Update: Found the root cause

I found the reason for these import errors. This error is caused by PR #469 which added MeZO support to the LLaVA trainer. The additional support for MeZO required overriding the _inner_training_loop function of the HuggingFace Trainer (as seen in this commit). However, the imports used in the overridden _inner_training_loop function are not properly imported in llava_trainer.py. The missing imports from the original HF Trainer need to fix this issue.

@tatarinovst2 Could you add the missing imports from your MeZO implementation? @Luodian This is blocking users from training - might need a quick fix.
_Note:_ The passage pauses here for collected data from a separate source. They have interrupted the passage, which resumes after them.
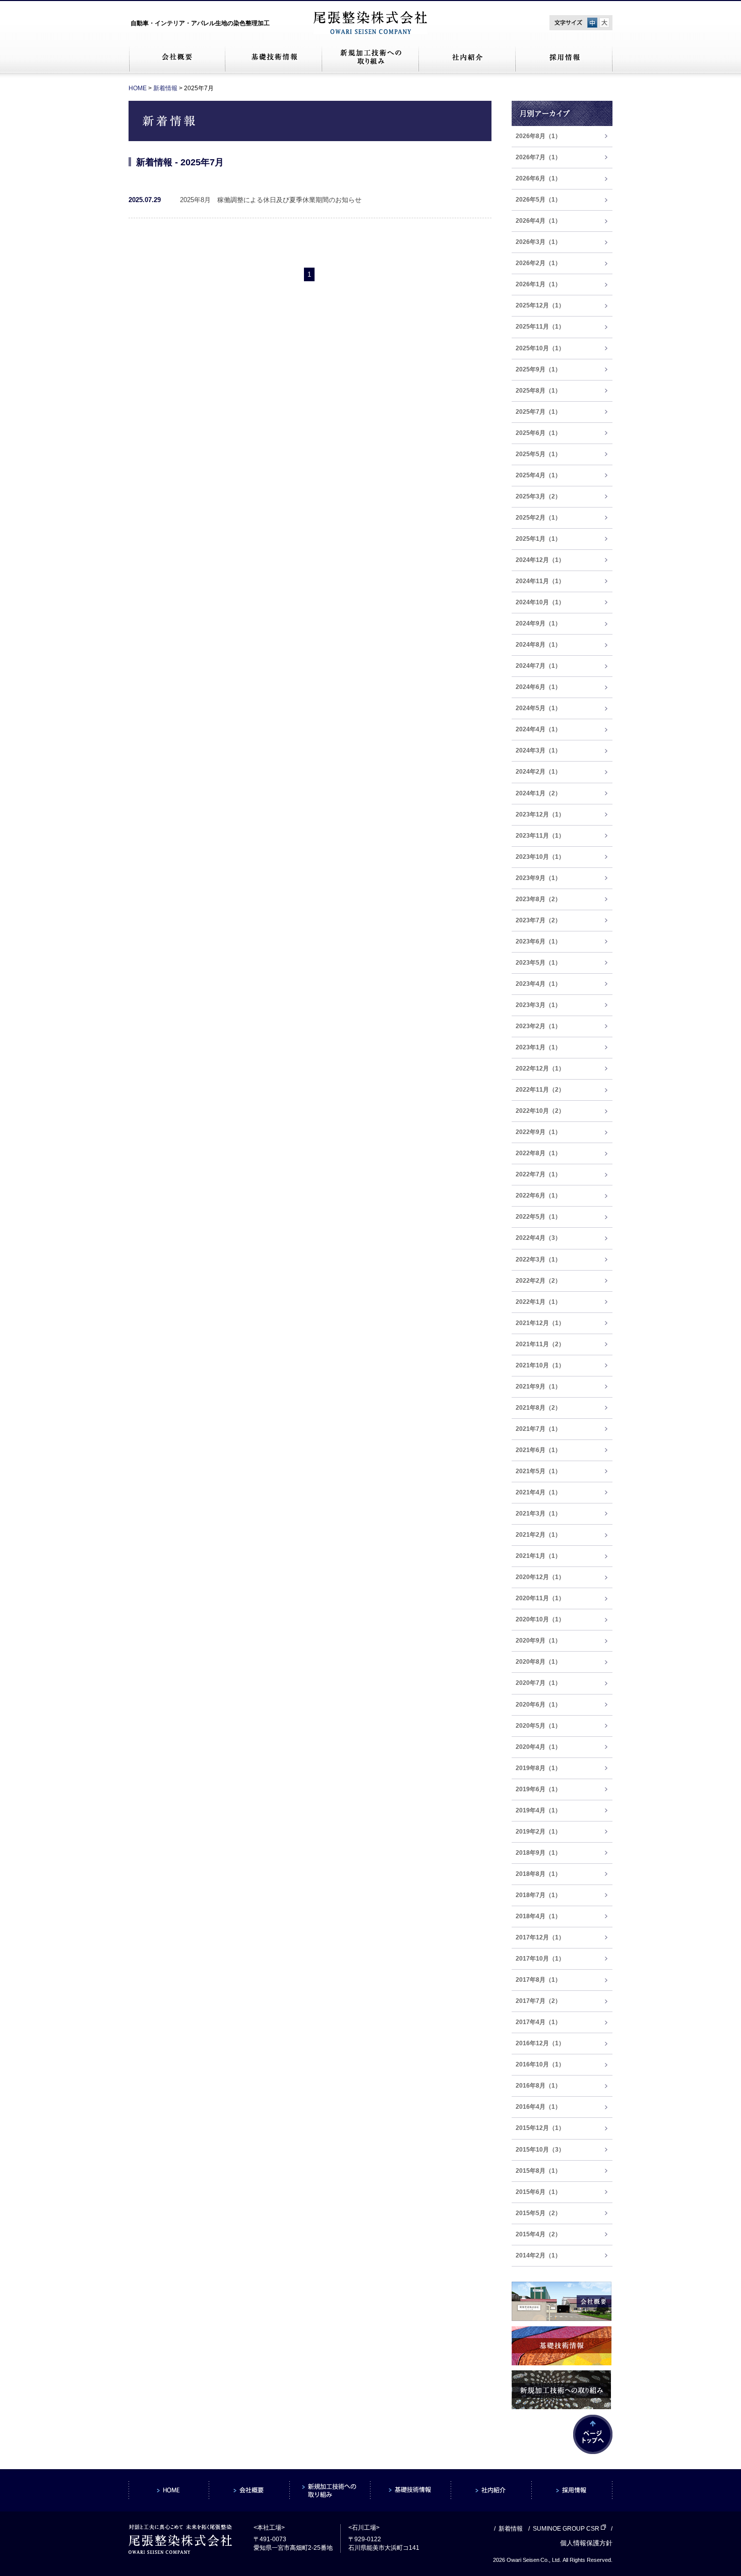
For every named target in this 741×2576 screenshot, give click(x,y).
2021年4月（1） (538, 1492)
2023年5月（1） (538, 962)
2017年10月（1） (540, 1958)
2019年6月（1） (538, 1789)
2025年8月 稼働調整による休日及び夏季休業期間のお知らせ (270, 200)
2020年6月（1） (538, 1704)
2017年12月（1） (540, 1937)
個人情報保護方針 (586, 2543)
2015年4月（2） (538, 2234)
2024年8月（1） (538, 644)
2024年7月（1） (538, 665)
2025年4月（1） (538, 475)
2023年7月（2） (538, 920)
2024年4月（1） (538, 729)
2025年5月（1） (538, 454)
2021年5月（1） (538, 1471)
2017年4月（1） (538, 2022)
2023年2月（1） (538, 1026)
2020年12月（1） (540, 1577)
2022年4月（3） (538, 1237)
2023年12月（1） (540, 814)
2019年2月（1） (538, 1831)
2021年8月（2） (538, 1407)
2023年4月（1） (538, 983)
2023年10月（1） (540, 856)
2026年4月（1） (538, 220)
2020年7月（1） (538, 1682)
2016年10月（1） (540, 2064)
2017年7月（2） (538, 2000)
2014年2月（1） (538, 2255)
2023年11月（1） (540, 835)
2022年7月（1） (538, 1174)
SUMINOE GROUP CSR (566, 2528)
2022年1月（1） (538, 1301)
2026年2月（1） (538, 263)
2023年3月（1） (538, 1005)
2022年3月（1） (538, 1259)
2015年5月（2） (538, 2213)
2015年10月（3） (540, 2149)
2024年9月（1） (538, 623)
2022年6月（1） (538, 1195)
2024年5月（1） (538, 708)
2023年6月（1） (538, 941)
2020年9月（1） (538, 1640)
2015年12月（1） (540, 2127)
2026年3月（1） (538, 241)
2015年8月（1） (538, 2170)
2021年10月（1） (540, 1365)
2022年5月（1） (538, 1216)
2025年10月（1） (540, 348)
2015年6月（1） (538, 2191)
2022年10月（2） (540, 1110)
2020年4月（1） (538, 1746)
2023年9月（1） (538, 878)
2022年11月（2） (540, 1089)
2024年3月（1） (538, 750)
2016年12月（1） (540, 2043)
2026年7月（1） (538, 157)
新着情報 (165, 88)
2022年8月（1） (538, 1153)
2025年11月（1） (540, 326)
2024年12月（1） (540, 559)
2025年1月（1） (538, 538)
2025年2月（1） (538, 517)
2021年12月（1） (540, 1323)
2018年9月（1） (538, 1852)
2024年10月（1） (540, 602)
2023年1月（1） (538, 1047)
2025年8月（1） (538, 390)
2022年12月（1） (540, 1068)
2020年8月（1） (538, 1661)
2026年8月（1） (538, 136)
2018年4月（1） (538, 1916)
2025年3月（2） (538, 496)
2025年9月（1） (538, 369)
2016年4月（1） (538, 2106)
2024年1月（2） (538, 793)
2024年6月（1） (538, 686)
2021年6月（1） (538, 1450)
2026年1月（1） (538, 284)
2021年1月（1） (538, 1555)
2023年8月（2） (538, 899)
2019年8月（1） (538, 1768)
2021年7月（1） (538, 1428)
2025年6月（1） (538, 432)
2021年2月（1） (538, 1534)
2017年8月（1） (538, 1979)
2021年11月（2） (540, 1344)
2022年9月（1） (538, 1132)
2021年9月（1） (538, 1386)
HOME (138, 88)
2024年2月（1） (538, 771)
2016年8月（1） (538, 2085)
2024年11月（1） (540, 581)
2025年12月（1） (540, 305)
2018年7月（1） (538, 1895)
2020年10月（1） (540, 1619)
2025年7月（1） (538, 411)
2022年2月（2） (538, 1280)
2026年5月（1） (538, 199)
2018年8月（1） (538, 1873)
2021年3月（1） (538, 1513)
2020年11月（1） (540, 1598)
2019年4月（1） (538, 1810)
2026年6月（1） (538, 178)
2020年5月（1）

peterwisu avatar Sep 15 '25 02:09 peterwisu

Did you encounter another error? when i ran LLaVA-NeXT/scripts/train/pretrain_siglip.sh, I got the following errors:

NameError: name 'TrainOutput' is not define, 
NameError: name 'plot_graphs_based_on_log_history' is not define, 
NameError: name 'speed_metrics' is not define, 

Sun-9923 avatar Sep 18 '25 13:09 Sun-9923

The same problem.

LunaAndEndymion avatar Sep 22 '25 06:09 LunaAndEndymion

Did you encounter another error? when i ran LLaVA-NeXT/scripts/train/pretrain_siglip.sh, I got the following errors:

NameError: name 'TrainOutput' is not define, 
NameError: name 'plot_graphs_based_on_log_history' is not define, 
NameError: name 'speed_metrics' is not define, 

I think this is probably the same problem. You can solve this issue by cloning the branch before PR https://github.com/LLaVA-VL/LLaVA-NeXT/pull/469

peterwisu avatar Sep 23 '25 00:09 peterwisu

I’m running into the same problem. I opened PR #493 that adds the missing imports and applies minor formatting updates in llava/train/llava_trainer.py. After this change, scripts/train/pretrain_clip.sh runs without import errors on my side.

I’d be grateful for any feedback or suggestions for improvement. Thanks!

naufalso avatar Oct 21 '25 14:10 naufalso